FitbitsAndGradesData

Because this dataset is small (581 rows and 11 columns), I process this dataset using google sheets. These are the steps for the cleaning process:

  • Import CSV file to a new spreadsheet. Call this sheet Raw Data, copy the data to a new sheet to continue the cleaning, and include protection for the data if anyone wants to modify the raw data.
  • In the new sheet, called clean data, I started filtering every column. I found:
    • Rows with the Key 446, 301, 448 contain less than 100 steps. Probably the individuals did not wear the device properly and I will remove those rows to avoid biasing the results.
    • There are many rows with very low or very high values of Peak, Cardio, or FatBurn, but the rest of the information in the columns looks ok. I will keep them and look into them later in the analysis part.

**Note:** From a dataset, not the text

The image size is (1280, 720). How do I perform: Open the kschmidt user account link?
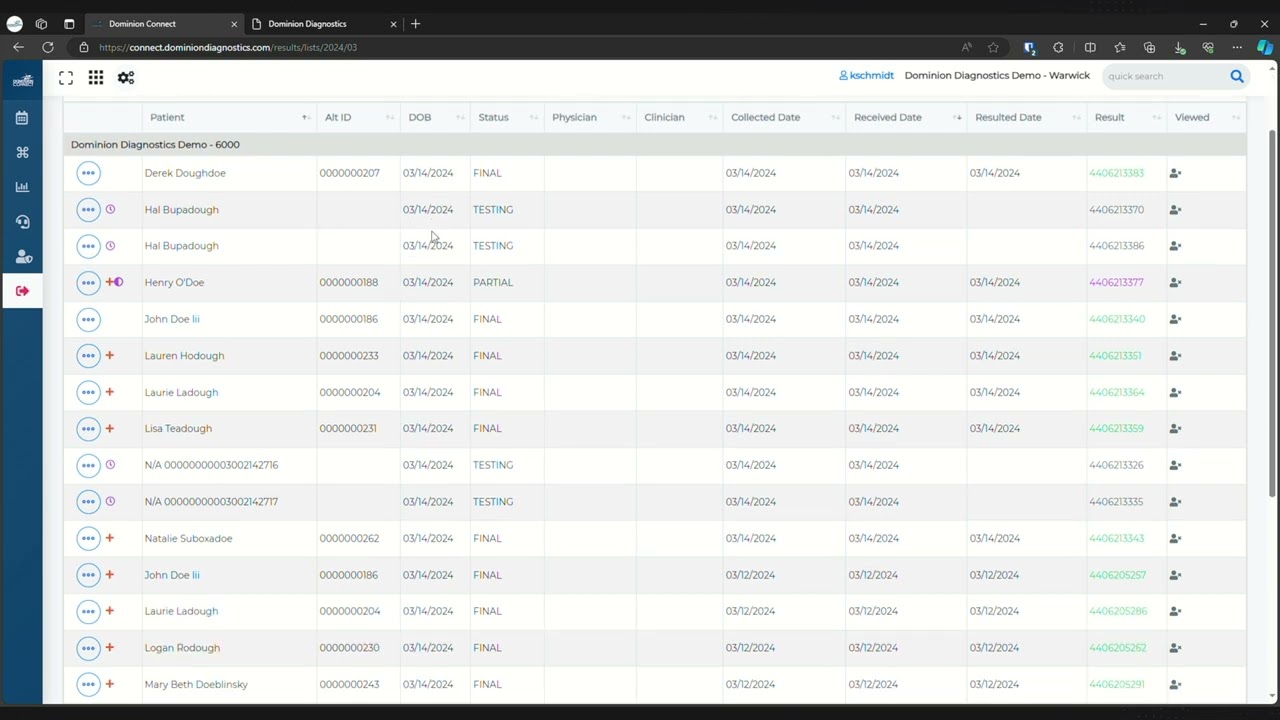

      • (While analyzing) these high values are biasing the results. I will remove: Peak>100, Cardio>150,
    • There are two rows (key == 532, 554) with GPA equals to 0. The rest of the information looks correct, but I will remove them to be safe.
    • After this, no duplicates were found.
  • After looking at the paper from where the dataset came from, it is clear that the gender==1 is female and gender==0 is male.
  • Additionally, I create categorical variables for:
    • GPA: I use the mean and stddev to create the grades "A" (GPA>3.9), "B" (3.2<GPA<3.9), "C" (2.5<GPA<3.2), "D" (2.5<GPA).
    • Life Score (this one following the terminology of the paper): very healthy (<40), healthy (41–70), average (71–100), unhealthy (101–130), and very unhealthy (>131). Additionally, however there are 36 (16) participants with unhealthy (very healthy) conditions compared to the vast majority on average and healthy, therefore I will focus on those.
    • Mode: run (1), walk (0) for the cardio activity.